Your objective -> For this exercise, output exactly and only the lines running from the one with "Task: Click the yellow warning triangle icon" through the final line of the data below, without pictures.

Supplied entries ->
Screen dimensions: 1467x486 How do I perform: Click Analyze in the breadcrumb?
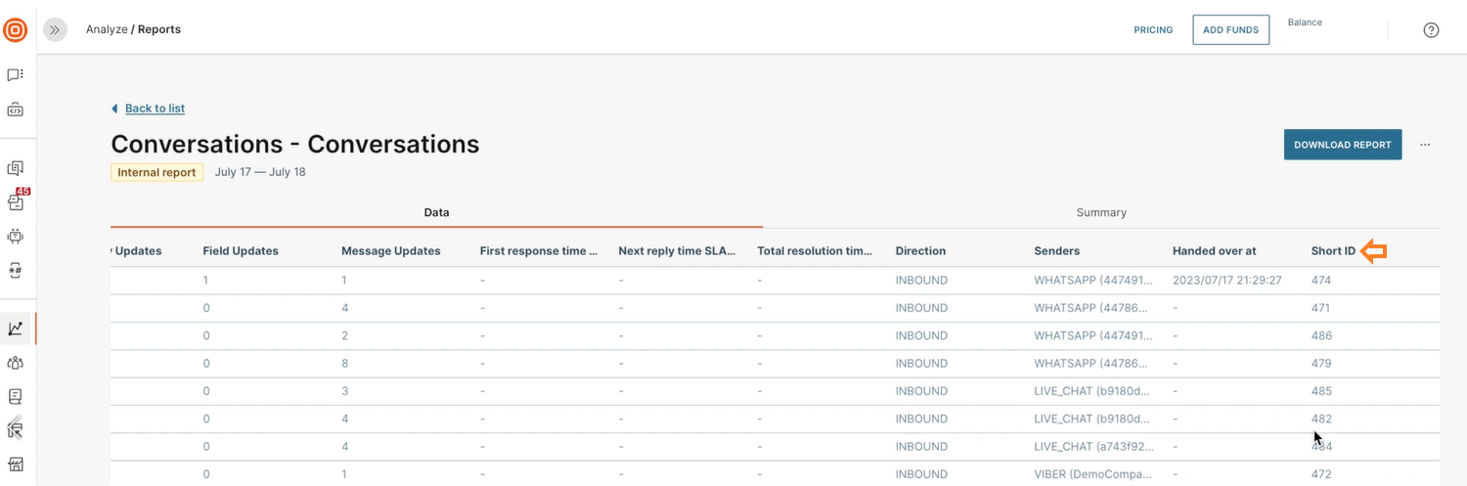(107, 29)
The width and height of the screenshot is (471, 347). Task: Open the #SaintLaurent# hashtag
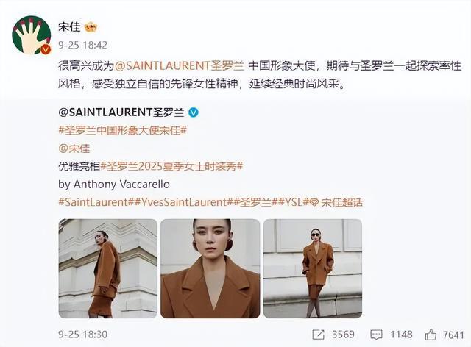tap(93, 202)
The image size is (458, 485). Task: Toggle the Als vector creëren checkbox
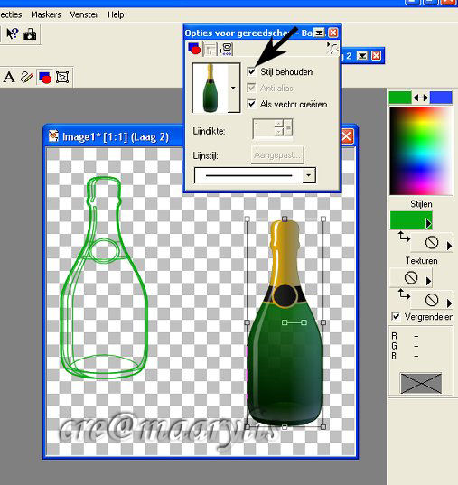point(252,104)
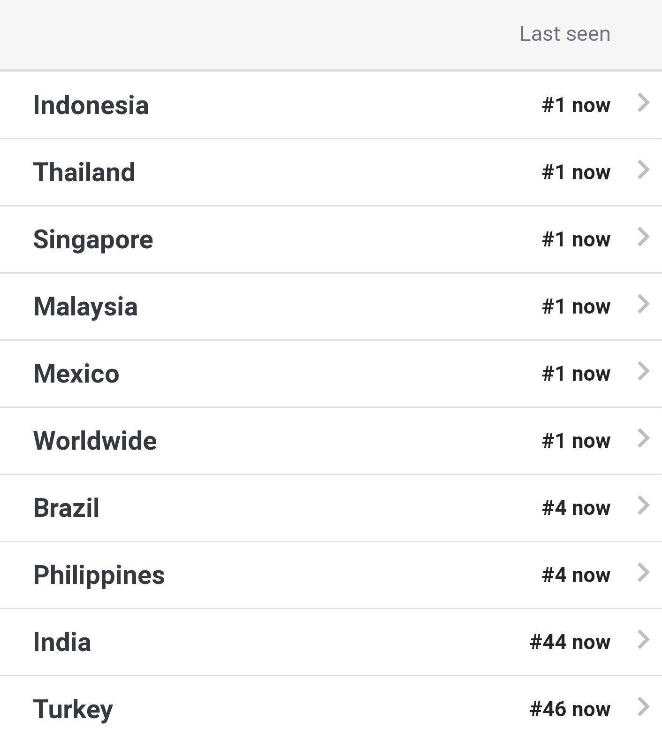This screenshot has height=736, width=662.
Task: Click the India row chevron
Action: (x=644, y=640)
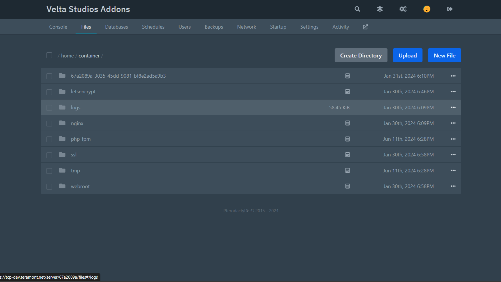Open admin settings gears icon
The image size is (501, 282).
tap(403, 9)
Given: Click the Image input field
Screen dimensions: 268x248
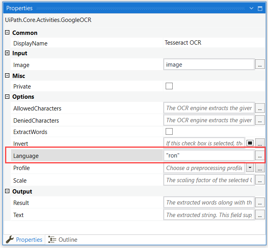Looking at the screenshot, I should tap(209, 65).
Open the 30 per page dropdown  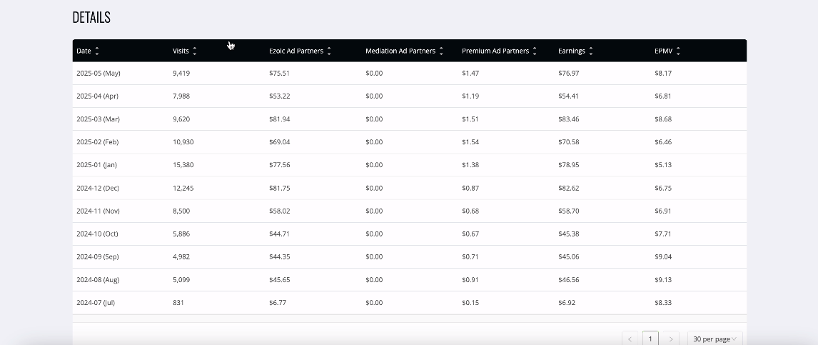[715, 339]
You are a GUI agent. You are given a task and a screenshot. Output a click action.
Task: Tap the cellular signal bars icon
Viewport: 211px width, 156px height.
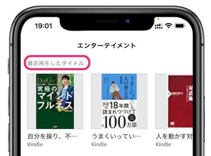pos(159,26)
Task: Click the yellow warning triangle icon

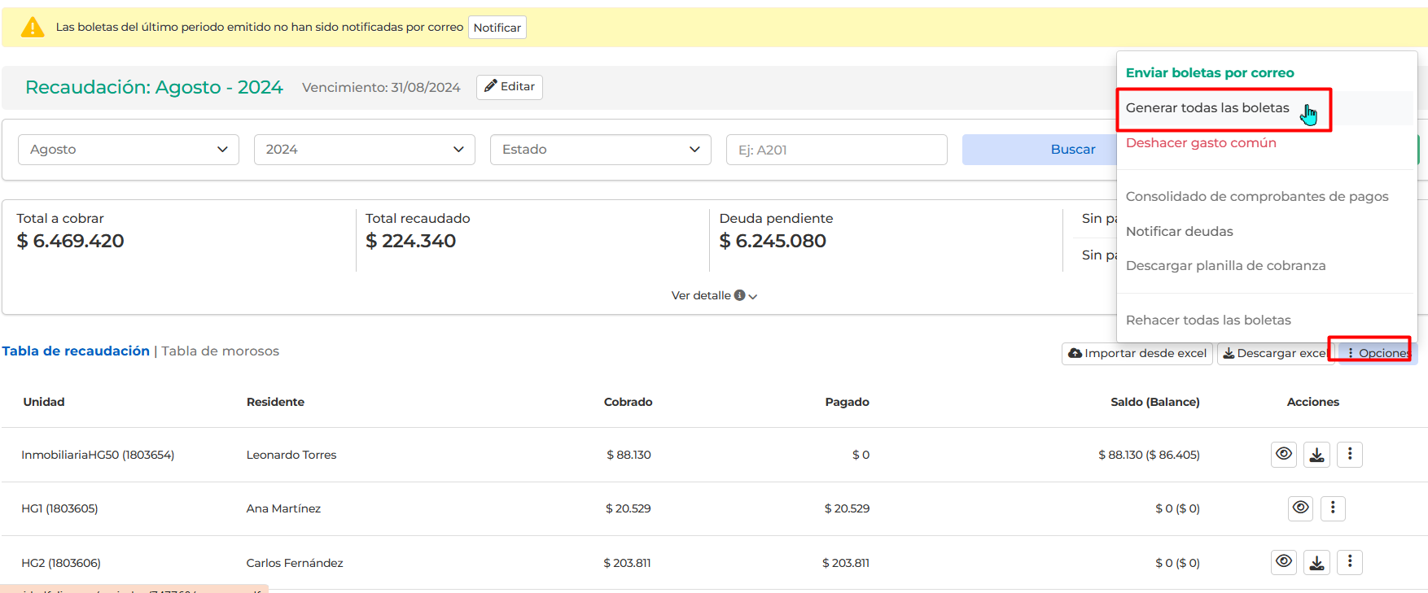Action: (x=33, y=27)
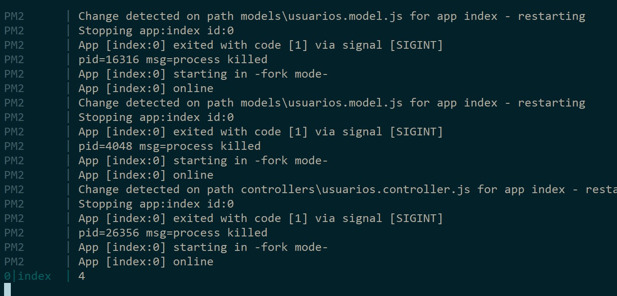Image resolution: width=617 pixels, height=296 pixels.
Task: Click the "starting in -fork mode-" line below pid=26356
Action: 203,247
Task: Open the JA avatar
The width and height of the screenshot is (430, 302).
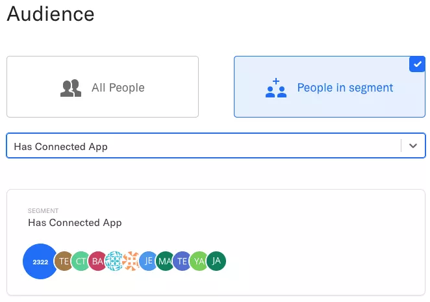Action: [216, 261]
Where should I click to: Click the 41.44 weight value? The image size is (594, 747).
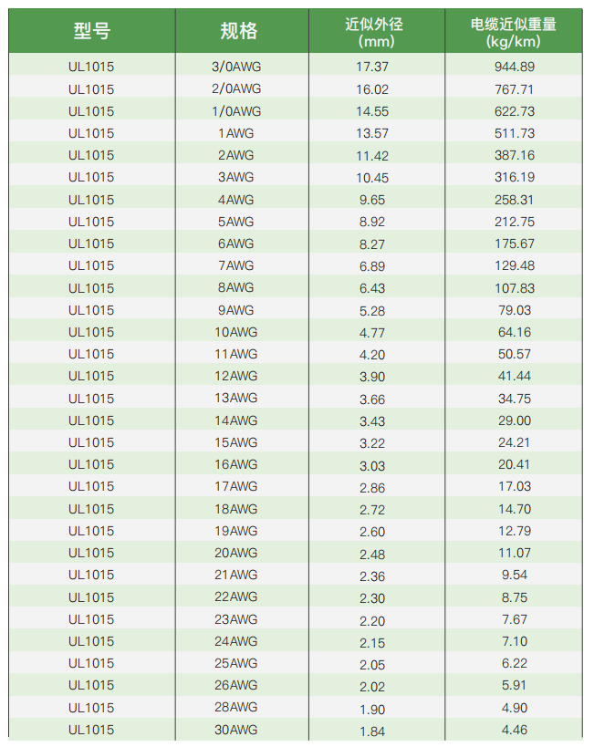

Task answer ->
Task: Click the yellow warning triangle icon

Action: (x=33, y=27)
Image resolution: width=617 pixels, height=296 pixels.
Task: Click the "starting in -fork mode-" line below pid=26356
Action: 203,247
Task: Open the JA avatar
The width and height of the screenshot is (430, 302).
Action: [216, 261]
Where should I click to: Click the 41.44 weight value? The image size is (594, 747).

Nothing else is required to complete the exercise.